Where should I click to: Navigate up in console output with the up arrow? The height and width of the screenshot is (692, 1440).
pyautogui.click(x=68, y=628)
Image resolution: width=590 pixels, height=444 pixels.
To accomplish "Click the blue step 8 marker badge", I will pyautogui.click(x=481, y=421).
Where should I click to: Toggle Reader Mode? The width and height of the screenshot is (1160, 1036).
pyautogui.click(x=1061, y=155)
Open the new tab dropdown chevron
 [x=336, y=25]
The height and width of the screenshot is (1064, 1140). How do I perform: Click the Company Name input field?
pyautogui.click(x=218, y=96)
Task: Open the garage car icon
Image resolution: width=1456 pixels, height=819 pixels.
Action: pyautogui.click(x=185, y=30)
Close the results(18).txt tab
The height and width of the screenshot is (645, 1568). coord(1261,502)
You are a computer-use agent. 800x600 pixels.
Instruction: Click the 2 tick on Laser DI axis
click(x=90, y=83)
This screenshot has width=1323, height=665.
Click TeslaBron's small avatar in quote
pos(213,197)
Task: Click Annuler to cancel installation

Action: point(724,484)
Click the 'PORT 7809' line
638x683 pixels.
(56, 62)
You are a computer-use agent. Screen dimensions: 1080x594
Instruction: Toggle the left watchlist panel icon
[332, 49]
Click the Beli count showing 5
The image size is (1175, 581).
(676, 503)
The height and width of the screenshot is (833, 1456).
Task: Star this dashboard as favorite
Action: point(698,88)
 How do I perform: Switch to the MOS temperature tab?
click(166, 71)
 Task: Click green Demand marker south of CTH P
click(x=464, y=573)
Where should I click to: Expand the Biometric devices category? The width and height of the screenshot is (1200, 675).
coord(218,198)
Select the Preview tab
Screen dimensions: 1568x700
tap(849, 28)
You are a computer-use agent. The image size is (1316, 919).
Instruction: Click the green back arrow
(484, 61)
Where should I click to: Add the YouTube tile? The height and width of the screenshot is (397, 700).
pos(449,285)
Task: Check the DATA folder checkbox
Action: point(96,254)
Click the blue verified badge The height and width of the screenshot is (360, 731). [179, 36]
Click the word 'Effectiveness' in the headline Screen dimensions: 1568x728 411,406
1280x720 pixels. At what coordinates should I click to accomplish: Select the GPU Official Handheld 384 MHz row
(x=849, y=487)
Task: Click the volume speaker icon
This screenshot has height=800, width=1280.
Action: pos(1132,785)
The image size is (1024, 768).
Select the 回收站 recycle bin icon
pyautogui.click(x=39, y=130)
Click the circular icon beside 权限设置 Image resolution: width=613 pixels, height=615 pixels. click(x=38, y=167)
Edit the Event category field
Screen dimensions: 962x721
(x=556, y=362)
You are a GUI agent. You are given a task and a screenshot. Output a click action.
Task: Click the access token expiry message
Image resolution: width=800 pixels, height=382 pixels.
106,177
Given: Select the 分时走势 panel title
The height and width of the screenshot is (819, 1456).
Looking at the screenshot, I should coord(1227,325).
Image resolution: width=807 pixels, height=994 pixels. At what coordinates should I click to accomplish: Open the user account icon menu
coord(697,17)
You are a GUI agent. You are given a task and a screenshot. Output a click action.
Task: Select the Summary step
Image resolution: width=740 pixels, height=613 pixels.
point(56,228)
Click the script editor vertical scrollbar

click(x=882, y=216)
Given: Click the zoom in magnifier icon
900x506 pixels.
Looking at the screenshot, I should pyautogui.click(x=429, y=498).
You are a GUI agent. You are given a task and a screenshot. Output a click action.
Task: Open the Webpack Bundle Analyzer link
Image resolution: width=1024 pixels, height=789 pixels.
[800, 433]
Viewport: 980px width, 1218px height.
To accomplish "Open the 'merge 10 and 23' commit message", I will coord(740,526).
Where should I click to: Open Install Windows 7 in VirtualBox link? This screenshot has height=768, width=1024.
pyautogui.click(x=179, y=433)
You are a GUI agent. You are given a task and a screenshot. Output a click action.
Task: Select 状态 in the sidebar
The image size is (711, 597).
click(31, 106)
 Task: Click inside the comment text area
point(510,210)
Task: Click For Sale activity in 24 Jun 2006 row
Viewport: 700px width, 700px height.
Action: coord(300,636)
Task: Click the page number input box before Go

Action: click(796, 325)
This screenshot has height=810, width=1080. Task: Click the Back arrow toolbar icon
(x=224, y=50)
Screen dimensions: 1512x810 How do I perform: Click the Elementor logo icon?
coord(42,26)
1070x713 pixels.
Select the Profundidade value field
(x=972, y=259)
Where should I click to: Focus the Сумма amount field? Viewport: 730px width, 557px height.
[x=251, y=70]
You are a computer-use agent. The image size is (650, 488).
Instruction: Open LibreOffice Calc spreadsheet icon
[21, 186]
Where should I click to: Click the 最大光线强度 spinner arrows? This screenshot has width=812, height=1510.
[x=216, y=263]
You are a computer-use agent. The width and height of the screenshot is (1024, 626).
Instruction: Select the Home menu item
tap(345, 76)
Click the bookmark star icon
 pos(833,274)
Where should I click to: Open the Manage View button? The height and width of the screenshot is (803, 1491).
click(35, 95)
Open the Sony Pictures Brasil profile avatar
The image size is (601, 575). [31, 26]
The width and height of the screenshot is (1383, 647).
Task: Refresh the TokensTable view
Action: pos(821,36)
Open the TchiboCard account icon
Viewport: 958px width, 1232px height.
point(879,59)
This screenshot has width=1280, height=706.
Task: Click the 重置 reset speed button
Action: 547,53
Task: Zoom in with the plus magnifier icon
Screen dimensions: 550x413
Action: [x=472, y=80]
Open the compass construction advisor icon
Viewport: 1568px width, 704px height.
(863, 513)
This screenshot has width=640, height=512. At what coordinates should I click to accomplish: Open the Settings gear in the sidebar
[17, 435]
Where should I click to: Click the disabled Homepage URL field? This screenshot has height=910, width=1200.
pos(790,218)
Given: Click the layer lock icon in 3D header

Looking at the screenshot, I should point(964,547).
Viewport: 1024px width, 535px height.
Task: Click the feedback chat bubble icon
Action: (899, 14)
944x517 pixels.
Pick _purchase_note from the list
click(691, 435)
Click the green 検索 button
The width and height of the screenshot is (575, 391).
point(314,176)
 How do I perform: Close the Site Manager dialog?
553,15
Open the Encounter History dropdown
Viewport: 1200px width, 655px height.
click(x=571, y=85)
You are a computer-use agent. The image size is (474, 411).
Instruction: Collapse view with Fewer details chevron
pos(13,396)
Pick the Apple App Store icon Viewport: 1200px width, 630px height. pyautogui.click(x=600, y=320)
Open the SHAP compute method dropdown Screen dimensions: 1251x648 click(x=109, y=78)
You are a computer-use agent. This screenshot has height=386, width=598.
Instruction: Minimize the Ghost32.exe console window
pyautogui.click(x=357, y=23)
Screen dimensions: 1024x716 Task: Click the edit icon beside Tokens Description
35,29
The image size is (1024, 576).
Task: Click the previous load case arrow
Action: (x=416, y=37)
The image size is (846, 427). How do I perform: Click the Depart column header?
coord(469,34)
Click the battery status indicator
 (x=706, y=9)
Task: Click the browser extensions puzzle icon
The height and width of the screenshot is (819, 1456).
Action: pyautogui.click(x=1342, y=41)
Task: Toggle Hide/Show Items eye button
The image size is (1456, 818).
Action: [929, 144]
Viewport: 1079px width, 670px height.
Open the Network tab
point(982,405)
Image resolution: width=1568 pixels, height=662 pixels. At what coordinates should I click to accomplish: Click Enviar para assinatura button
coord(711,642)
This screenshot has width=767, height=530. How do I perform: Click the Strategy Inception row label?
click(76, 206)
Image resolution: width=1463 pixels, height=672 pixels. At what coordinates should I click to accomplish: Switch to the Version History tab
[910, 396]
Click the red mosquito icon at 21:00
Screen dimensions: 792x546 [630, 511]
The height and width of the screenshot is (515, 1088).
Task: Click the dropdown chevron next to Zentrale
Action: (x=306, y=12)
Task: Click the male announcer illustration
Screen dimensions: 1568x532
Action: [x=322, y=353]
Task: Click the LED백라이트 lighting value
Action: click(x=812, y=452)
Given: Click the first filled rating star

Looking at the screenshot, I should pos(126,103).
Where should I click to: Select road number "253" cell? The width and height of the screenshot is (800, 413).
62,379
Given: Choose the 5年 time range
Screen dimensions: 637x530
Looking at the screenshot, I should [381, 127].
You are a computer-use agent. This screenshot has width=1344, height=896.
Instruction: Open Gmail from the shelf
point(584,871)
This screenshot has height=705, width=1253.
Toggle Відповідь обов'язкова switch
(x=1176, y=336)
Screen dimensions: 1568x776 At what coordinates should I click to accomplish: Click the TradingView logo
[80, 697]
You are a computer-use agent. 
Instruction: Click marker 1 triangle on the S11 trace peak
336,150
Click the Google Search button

::::::::::

REQUIRED ACTION
Go through the material above, and wherever a line holds the word "will", copy it.

RESULT OF THE EXERCISE
To accomplish "Click the blue step 8 marker badge", I will pyautogui.click(x=481, y=421).
To accomplish "Open the 'merge 10 and 23' commit message", I will coord(740,526).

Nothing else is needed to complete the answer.